L’événement prend une autre tournure quand ont sait que Kabila a été élu à 58% des voix, et que Bemba, candidat déçu, a déposé un recours… à la Cour Suprême de Justice ! Des rumeurs ont circulé, annonçant que les papiers du recours avaient brûlé avec le reste, mais il semble que cela ne soit pas le cas, et la procédure suit son cours.
Quoi qu’il en soit, nous sommes repartis le jour même à Brazzaville, pour revenir le lendemain faire un aller-retour. Jeudi, c'est-à-dire hier, nous avons constaté que la situation ne dégénérait pas, nous avons décidé de revenir et de rester. J’ai donc dormi chez moi cette nuit, ce que je n’avais pas fait depuis presque une semaine....
Entre-temps, notre patron a déjeuner avec le chef d’État-major des Forces Armées de la RDC, qui lui a confirmé que les troupes de Bemba se repliaient comme il leur avait été demandé à 80km au Nord de la ville. Cependant, un ultimatum a été fixé à 48h pour que ce repli soit effectif, et si des incidents doivent éclater, il est probable que ce soit à l’issue de cet ultimatum… le Chef d’EM considérait qu’il suffisait de rester chez soi, mais… on n’est jamais trop prudent, donc, nos sacs sont restés fermés hier soir, et ce midi, nous repartons pour Brazza ! Du coup, j’en connais une que cette situation ravit, et je dois reconnaître que tout cela comporte finalement de bons côtés, nous n’en espérions pas tant.

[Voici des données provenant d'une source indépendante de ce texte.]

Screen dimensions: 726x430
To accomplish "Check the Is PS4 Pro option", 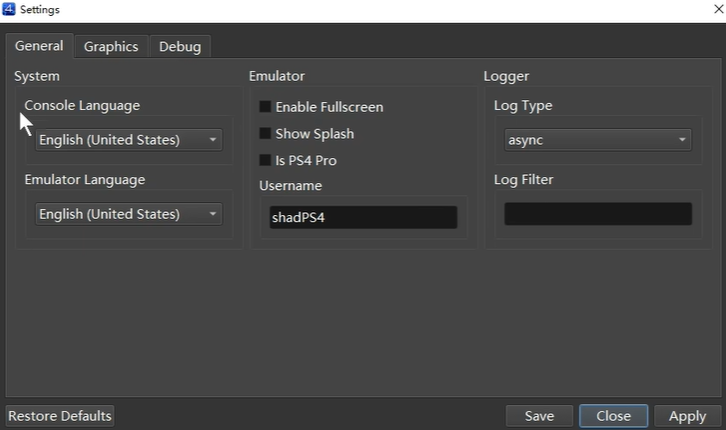I will point(265,160).
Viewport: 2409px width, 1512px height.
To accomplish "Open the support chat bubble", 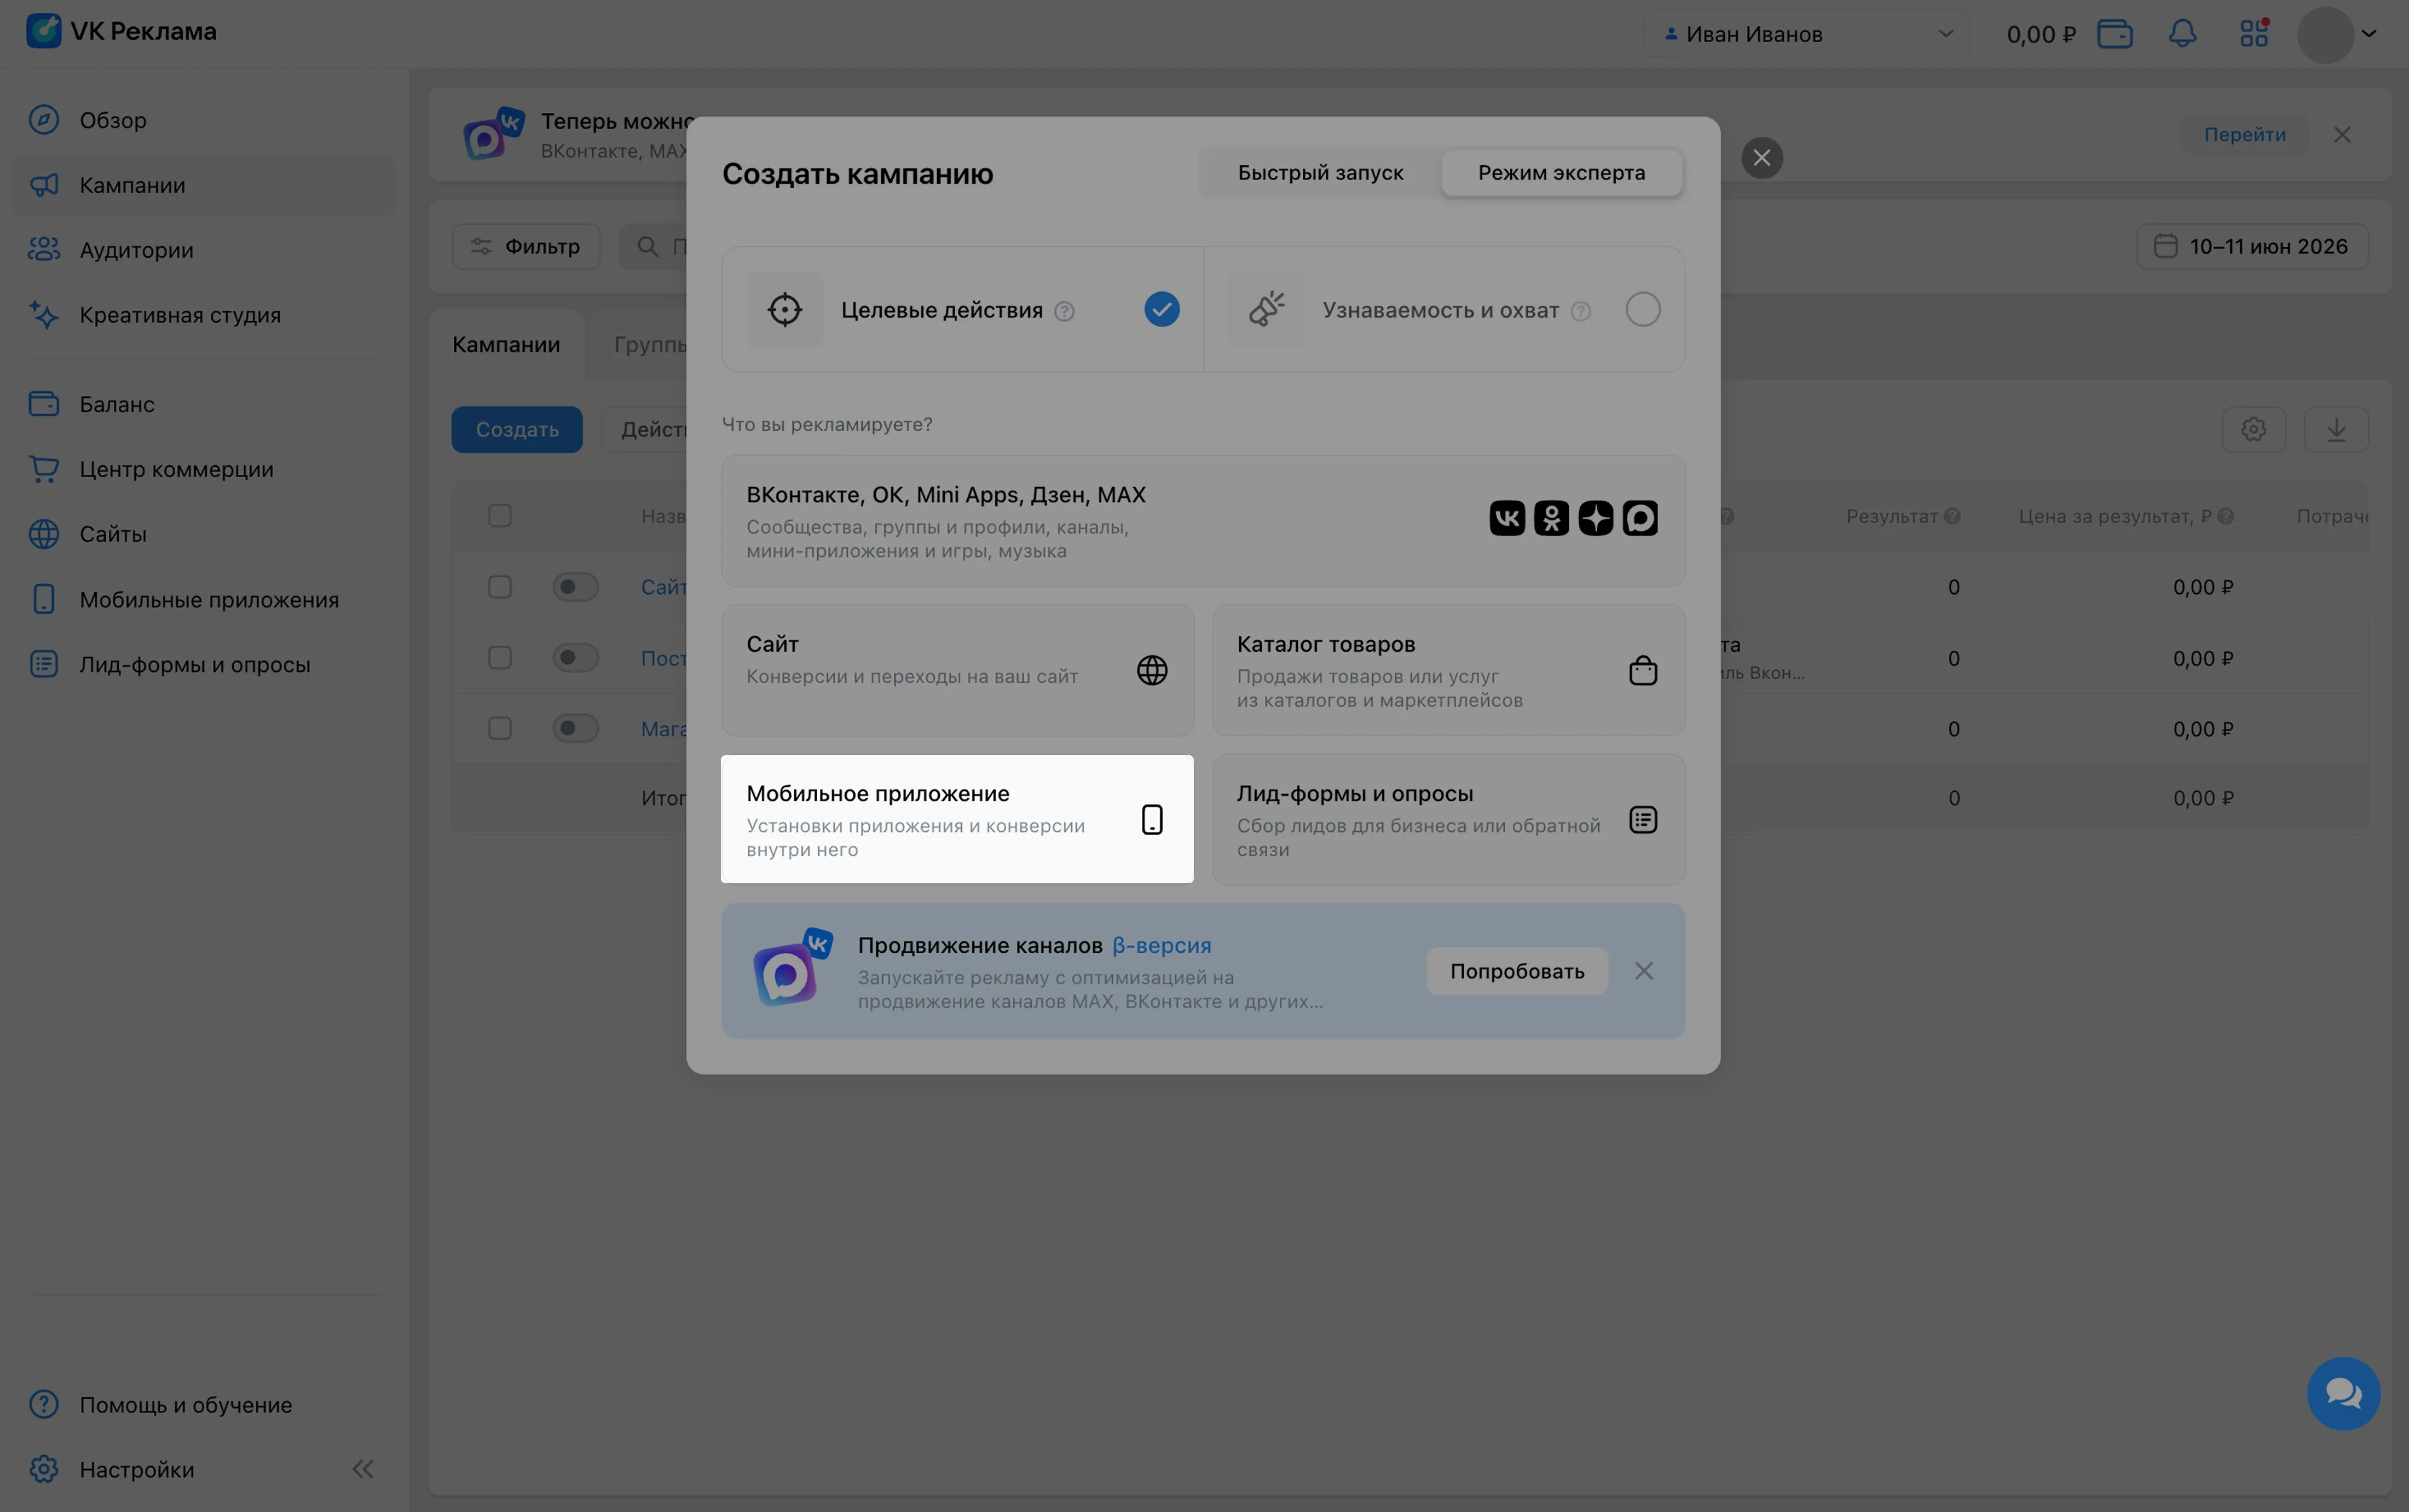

Nous allons y passer le WE, et dès lundi, nous allons faire les allers-retours vers Kinshasa la journée. Probablement, nous dormirons chez nous à partir du jeudi soir de la semaine prochaine.

C’est dommage, j’avais un ananas délicieux au frigo.

20 novembre 2006

Bon, je vais bien.

C’est amusant, mais ici, on doit constamment rassurer les gens sur la situation. Il faut dire qu’il y en a besoin.

Bref rappel d’actualité récente mais pas assez pour les médias français : les Congolais de RDC (Kinshasa) ont eu à voter il y a quelques semaines pour départager J.Kabila de JP.Bemba (cf. un post d’il y a quelques semaines). Le premier a le soutien de la communauté internationale, et est fortement soutenu dans l’est et le nord du pays. Le second fait plus peut, c’est un chef de guerre, il n’hésite pas à recourir à la violence, et est en revanche plébiscité à l’ouest du pays, et plus particulièrement à Kinshasa, entièrement acquise à sa cause.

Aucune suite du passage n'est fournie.